Currently, since the introduction of proxy load balancing in Zabbix 7.0, it is possible to configure an active agent with only one proxy IP/DNS name (from the proxy group) in ServerActive, and there is redirection protocol that guides the agent to the correct proxy within the same proxy group. This makes adding more proxies to the group easy as you don't have to add them to all agents manually (= outside of Zabbix).
 
This of course requires that the one proxy that is configured on the agent(s) is still up and part of the correct proxy group.
 
How about extending this same concept with a new Zabbix component that exists just to guide the agents to their correct proxy or proxies (or server)?
 
I'll call it now Zabbix Redirector.
 
The idea is that the agents are configured with just one IP or DNS name (= the Redirector) in ServerActive (but there can be more than one if required).
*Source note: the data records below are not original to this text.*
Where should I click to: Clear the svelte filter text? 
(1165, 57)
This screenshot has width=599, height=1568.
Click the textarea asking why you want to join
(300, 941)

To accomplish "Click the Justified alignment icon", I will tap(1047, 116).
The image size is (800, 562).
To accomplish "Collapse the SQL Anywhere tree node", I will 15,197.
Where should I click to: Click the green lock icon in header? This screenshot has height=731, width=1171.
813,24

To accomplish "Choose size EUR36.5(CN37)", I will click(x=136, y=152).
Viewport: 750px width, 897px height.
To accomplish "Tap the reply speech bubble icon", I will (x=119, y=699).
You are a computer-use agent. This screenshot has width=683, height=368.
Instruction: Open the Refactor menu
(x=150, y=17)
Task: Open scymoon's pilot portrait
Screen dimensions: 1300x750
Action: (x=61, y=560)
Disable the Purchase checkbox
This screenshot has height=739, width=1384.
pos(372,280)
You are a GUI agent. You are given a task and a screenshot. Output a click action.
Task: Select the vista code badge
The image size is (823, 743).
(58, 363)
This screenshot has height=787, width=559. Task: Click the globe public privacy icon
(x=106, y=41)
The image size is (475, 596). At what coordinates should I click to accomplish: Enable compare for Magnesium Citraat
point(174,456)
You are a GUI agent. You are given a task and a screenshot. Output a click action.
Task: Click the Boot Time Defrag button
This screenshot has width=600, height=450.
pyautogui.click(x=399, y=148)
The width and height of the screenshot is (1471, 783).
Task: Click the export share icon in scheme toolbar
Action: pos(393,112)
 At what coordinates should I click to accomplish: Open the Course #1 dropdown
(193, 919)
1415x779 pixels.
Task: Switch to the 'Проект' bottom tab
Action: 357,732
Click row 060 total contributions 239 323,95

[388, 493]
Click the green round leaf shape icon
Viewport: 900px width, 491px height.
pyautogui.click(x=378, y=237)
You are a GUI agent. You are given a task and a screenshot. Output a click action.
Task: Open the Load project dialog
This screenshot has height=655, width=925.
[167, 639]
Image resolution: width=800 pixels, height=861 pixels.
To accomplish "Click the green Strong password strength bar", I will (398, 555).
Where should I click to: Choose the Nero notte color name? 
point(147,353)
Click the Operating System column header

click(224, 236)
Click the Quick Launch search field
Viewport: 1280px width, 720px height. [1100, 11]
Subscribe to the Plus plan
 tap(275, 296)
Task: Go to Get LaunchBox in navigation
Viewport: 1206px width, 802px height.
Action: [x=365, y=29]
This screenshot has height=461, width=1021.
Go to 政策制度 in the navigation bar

That redirector is paired with the Zabbix server (or maybe even proxies, to prevent the need for direct connectivity with the server), and it receives the knowledge about all configured hosts in Zabbix from the server/proxies. When an agent contacts the Redirector, it receives a redirection response from the Redirector that guides the agent to the correct server/proxy/proxies, and it can then proceed to get the current configuration and can start monitoring.
 
The Redirector(s) should be reachable from the active agents by IP or DNS name, for example, zabbixredirector.example.com. The Example organization would internally take care that all active agents are able to resolve that name and connect to its address, and from there on the agents automatically get the correct proxy/server address(es) where they should connect to. The Redirector(s) can also be behind some kind of local or global load balancing for reachability and/or redundancy reasons.
 
The Redirector is very lightweight as it does not handle any data or item configurations that the agents send or receive. It only needs to handle the host-to-proxy/server mapping data and the occasional agent requests.
 
The Redirector provides flexibility for deploying and reconfiguring Zabbix proxies: adding more proxies or moving the agents to different proxies is now centrally managed as no change is required on agents' ServerActive directive.
 
If the agent is moved away (by the Zabbix configuration) from the current proxy/proxy group/server, it will next time get a rejection from the previously selected proxy/server and then the agent can automatically revert back to ServerActive configuration, to again connect to the Redirector.
 
At any agent restart it will use the ServerActive directive in any case. Not sure if periodical recheck with the Redirector would be needed as well, maybe not.
 
The agent-side behavior is thus pretty much the same as with the existing 7.0+ proxy load balancing.
 
Security (like encryption or authentication requirements) should be considered with Redirector connectivity, just like with proxy or other Zabbix component connectivity, I'm quite sure Zabbix people are well aware of details to consider here.
 
Agent version dependency: version 7.0 or newer is required for the redirection messages to be understood. Older agents still need to be configured as earlier and they cannot use the Redirector (just like they cannot use proxy load balancing either).